PyTorch Static Quantization

Introduction
Get Started
2.1 Static Quantization with IPEX Backend
2.1.1 Usage Sample with IPEX
2.1.2 Specify Quantization Rules
2.1.3 Model Examples
2.2 Static Quantization with PT2E Backend
2.2.1 Usage Sample with PT2E 2.2.2 Model Examples with PT2E

Introduction

Post-Training Quantization (PTQ) is a technique used to convert a pre-trained floating-point model to a quantized model. This approach does not require model retraining. Instead, it uses calibration data to determine the optimal quantization parameters. Static quantization involves calibrating both weights and activations during the quantization process. Currently, we support two paths to perform static PTQ: Intel Extension for PyTorch (IPEX) and PyTorch 2 Export Quantization (PT2E).

Get Started

Static Quantization with IPEX Backend

Intel Extension for PyTorch (IPEX) provides optimizations specifically for Intel hardware, improving the performance of PyTorch models through efficient execution on CPUs. IPEX supports PTQ, allowing users to quantize models to lower precision to reduce model size and inference time while maintaining accuracy.

The design philosophy of the quantization interface of Intel(R) Neural Compressor is easy-of-use. It requests user to provide model, calibration function, and example inputs. Those parameters would be used to quantize and tune the model.

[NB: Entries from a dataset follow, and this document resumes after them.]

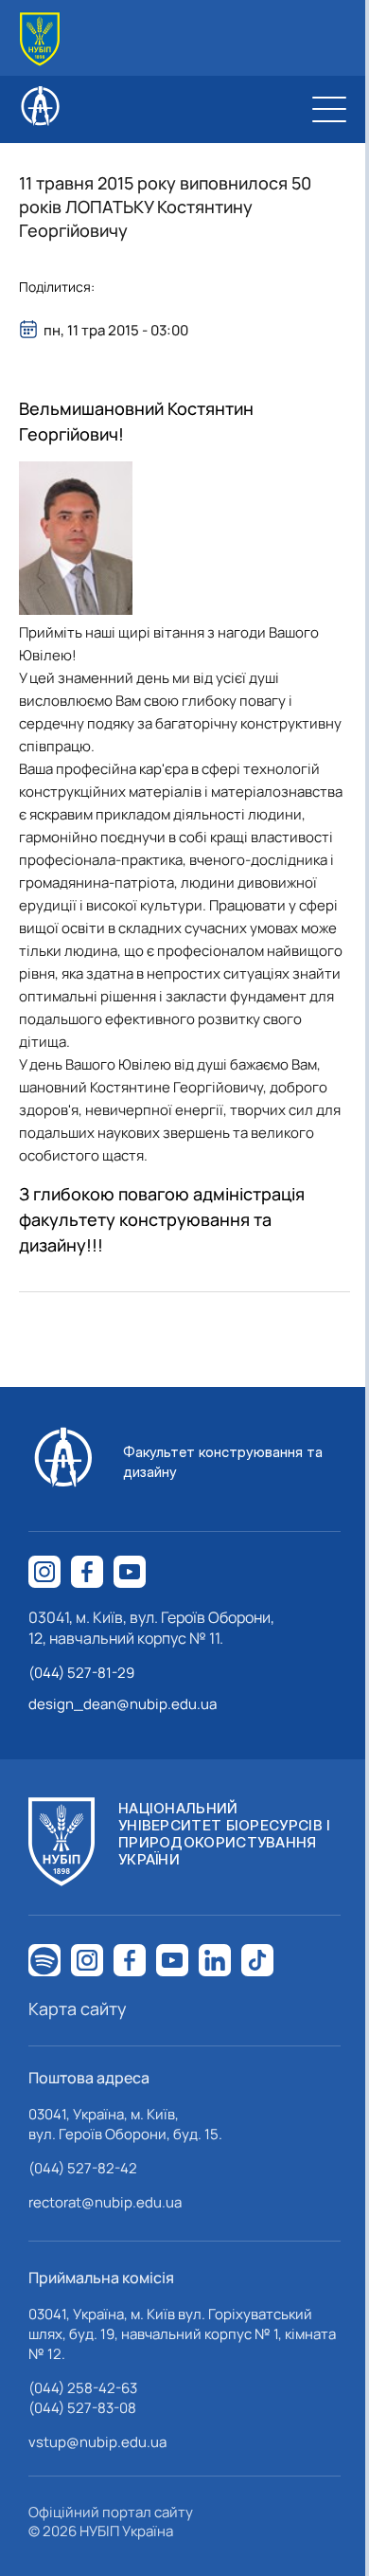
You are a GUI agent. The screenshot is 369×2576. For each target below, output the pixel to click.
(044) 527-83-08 (82, 2408)
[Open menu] (329, 109)
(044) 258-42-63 (82, 2388)
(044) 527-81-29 (81, 1673)
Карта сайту (77, 2008)
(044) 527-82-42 (82, 2168)
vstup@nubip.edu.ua (97, 2442)
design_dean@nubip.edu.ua (122, 1704)
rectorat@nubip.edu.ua (105, 2202)
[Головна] (40, 39)
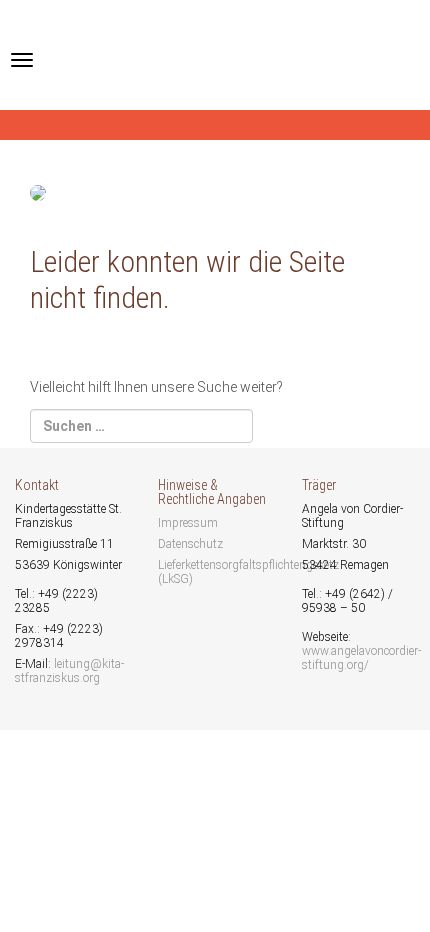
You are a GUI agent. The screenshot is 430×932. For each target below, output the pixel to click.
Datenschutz (190, 544)
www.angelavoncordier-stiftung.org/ (361, 658)
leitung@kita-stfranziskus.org (69, 671)
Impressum (188, 523)
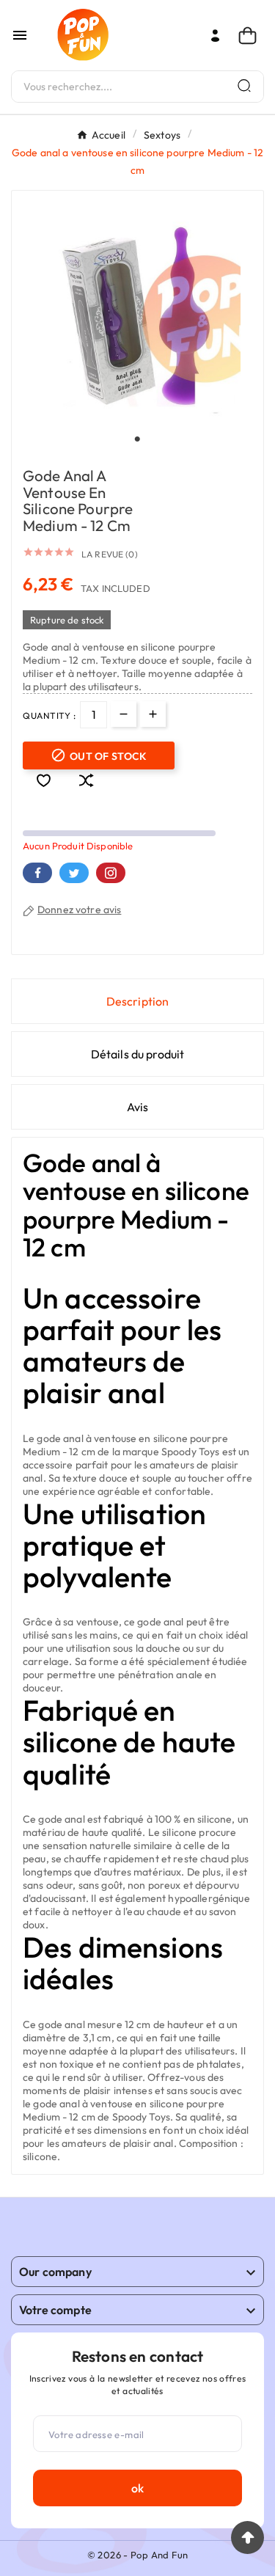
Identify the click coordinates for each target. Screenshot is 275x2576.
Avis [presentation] (138, 1106)
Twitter (74, 873)
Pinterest (110, 873)
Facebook (37, 873)
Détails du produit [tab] (138, 1054)
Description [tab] (137, 1001)
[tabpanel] (137, 316)
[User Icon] (215, 35)
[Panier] (251, 35)
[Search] (244, 85)
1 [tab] (138, 439)
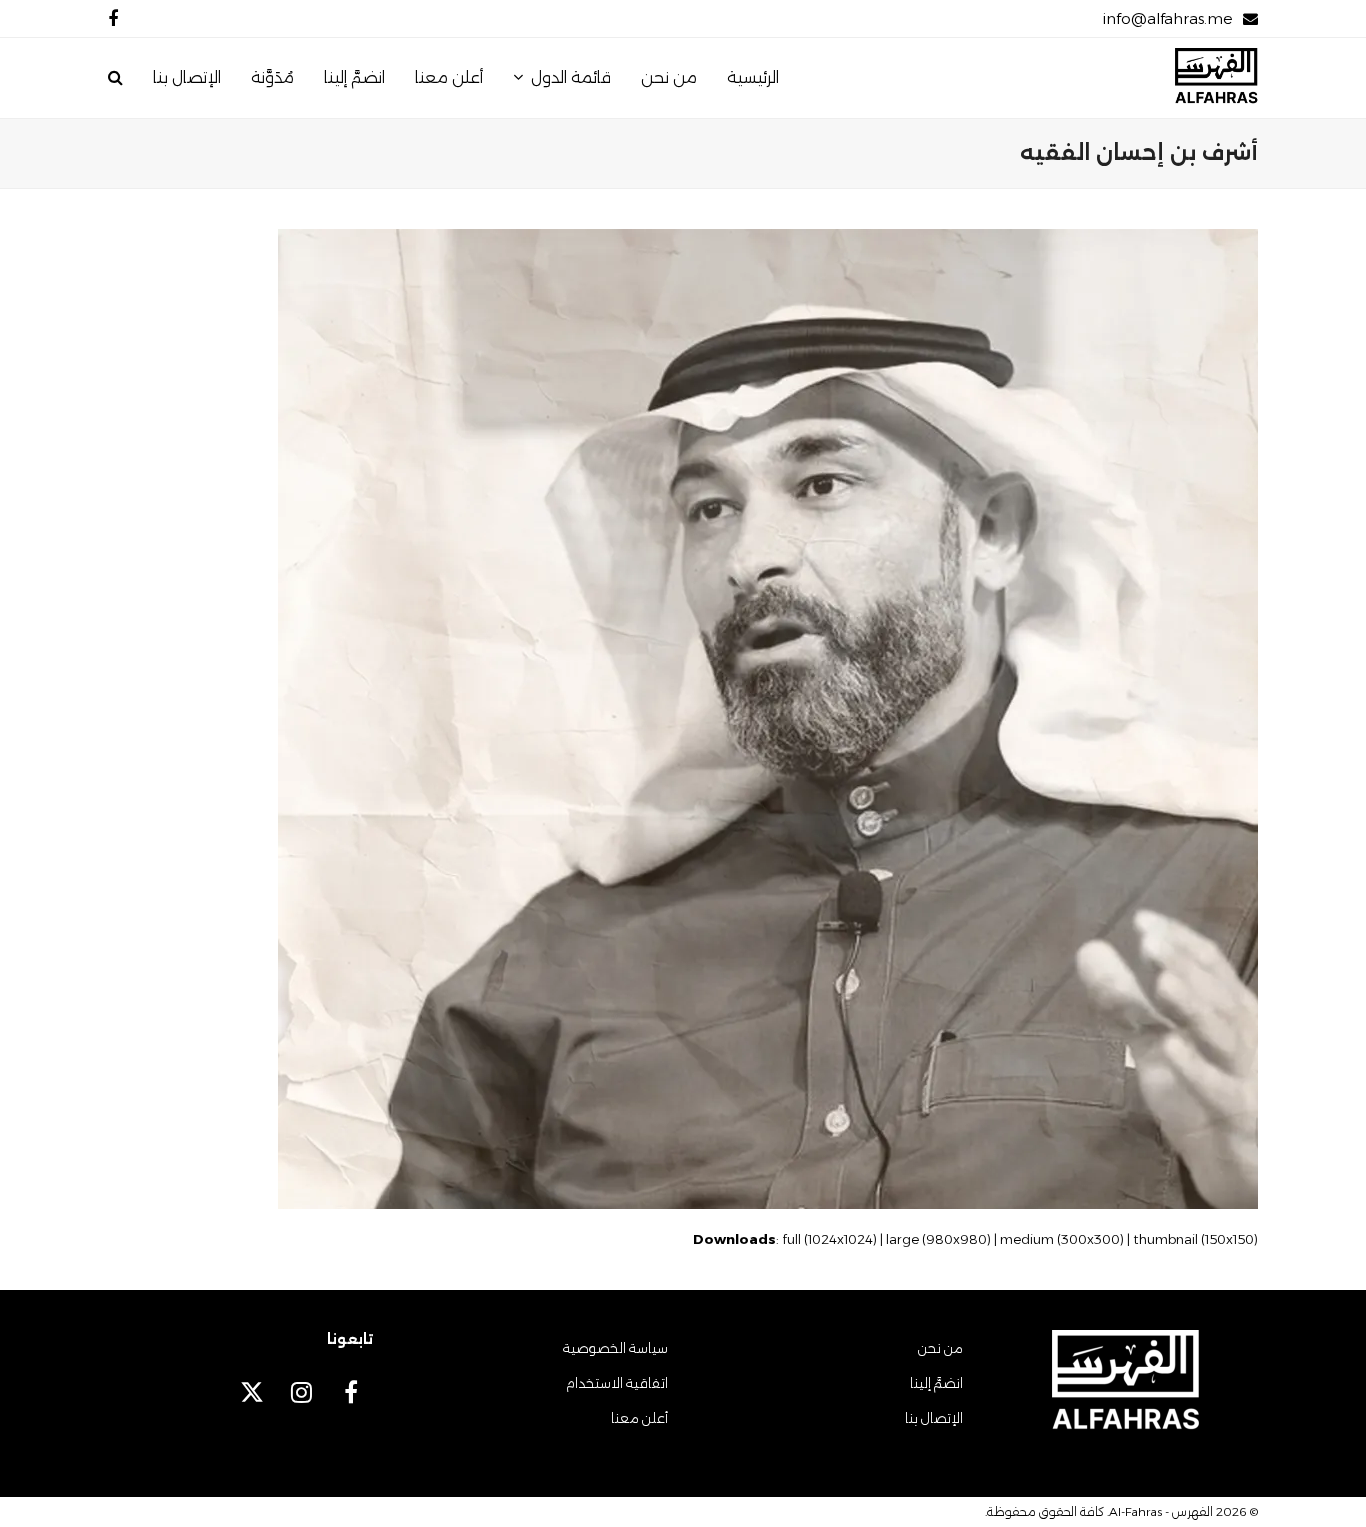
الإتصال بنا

model is the framework model location or the framework model object.

calibration function is used to determine the appropriate quantization parameters, such as scale and zero-point, for the model’s weights and activations. This process is crucial for minimizing the loss of accuracy that can occur when converting from floating-point to lower-precision format.

IPEX leverages just-in-time (JIT) compilation techniques for optimizing the model. example inputs is used to trace the computational graph of the model, enabling various optimizations and transformations that are specific to IPEX. This tracing process captures the operations performed by the model, allowing IPEX to apply quantization optimizations effectively. example inputs should be representative of the actual data the model will process to ensure accurate calibration.

Usage Sample with IPEX

import intel_extension_for_pytorch as ipex
from neural_compressor.torch.quantization import StaticQuantConfig, convert, prepare

quant_config = StaticQuantConfig(act_sym=True, act_algo="minmax")
prepared_model = prepare(model, quant_config=quant_config, example_inputs=example_inputs)
run_fn(prepared_model)
q_model = convert(prepared_model)

[!IMPORTANT]
To use static quantization with the IPEX backend, please explicitly import IPEX at the beginning of your program.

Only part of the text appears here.